Brief
Would you count the lines in the material below that include the string "click"? Only the number is needed.
------ Provided data ------
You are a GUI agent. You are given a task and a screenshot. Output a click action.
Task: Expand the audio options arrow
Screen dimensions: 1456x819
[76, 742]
------
------ Provided data ------
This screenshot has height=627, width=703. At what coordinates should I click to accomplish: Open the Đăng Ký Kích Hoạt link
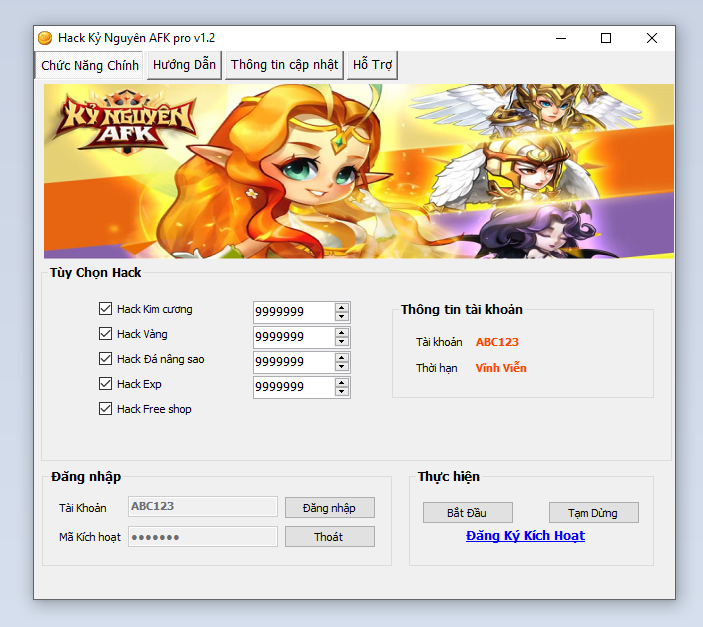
------
Result below
2